確かに摂食行為は排泄行為ほど醜悪ではありませんし、ましてやトロブリアンド島に住んでいるわけではありませんから、モノを食べる様子を一般公開しても構わないのですが、元々口にモノを入れながらしゃべるのは悪いマナーです。醜いです。それをテレビでは営々と放映しているのです。優雅においしそうに食べるには、それ相応の鍛錬とテーブルマナーに則っていなければなりません。それなのに、女性のタレントが頬張るように口にモノを入れたまましゃべるのです。美貌も何もあったものではありません。
しかも、コメントは決まり切った紋切り型で、さっぱりとした口当たり、サクサクまたはシコシコ、コリコリした歯ごたえ、香りは常に芳醇であり、甘さは抑えた控え目、口いっぱいに広がる豊かな風味、お酒やワインは静謐であり、などなど、写真を撮られるときに揃いも揃って指でVサインをするように、ワンパターンなコメントばかりです。
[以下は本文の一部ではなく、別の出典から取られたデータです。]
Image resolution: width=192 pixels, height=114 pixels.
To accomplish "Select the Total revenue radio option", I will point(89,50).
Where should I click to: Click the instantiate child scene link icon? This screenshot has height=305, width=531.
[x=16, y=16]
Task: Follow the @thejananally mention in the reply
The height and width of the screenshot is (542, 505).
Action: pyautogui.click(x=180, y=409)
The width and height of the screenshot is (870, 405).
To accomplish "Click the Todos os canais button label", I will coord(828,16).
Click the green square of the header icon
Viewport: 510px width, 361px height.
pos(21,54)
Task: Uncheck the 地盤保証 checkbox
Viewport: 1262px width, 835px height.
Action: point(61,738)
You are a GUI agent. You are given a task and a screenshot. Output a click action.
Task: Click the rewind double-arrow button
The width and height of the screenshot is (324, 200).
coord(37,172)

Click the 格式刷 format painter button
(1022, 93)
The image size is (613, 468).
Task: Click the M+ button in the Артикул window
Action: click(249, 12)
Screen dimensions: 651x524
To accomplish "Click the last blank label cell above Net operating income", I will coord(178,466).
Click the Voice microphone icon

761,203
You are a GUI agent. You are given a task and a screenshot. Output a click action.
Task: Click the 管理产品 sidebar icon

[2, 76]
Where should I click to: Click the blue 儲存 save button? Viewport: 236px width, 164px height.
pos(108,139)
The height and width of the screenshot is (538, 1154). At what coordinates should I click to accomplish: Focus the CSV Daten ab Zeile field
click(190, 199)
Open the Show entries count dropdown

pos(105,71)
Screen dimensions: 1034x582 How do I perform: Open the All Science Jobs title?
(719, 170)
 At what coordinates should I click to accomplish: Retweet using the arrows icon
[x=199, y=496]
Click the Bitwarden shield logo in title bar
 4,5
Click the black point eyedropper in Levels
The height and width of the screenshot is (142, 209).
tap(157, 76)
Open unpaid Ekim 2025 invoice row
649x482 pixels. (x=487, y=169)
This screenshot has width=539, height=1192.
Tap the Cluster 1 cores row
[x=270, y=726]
丸谷才一さんや檀一雄さん、吉田精一さん、開高健さんたちが味わうことをいかに表現したか、2、3ページでも読んでからテレビに出てもらいたいものです。もっとも、これらの文豪たちには食文化をマスコミの表面にさらけ出した罪はあるのですが。
「食文化」が転じて「飽食文化」というのは、恥ずかしいことだと思いませんか?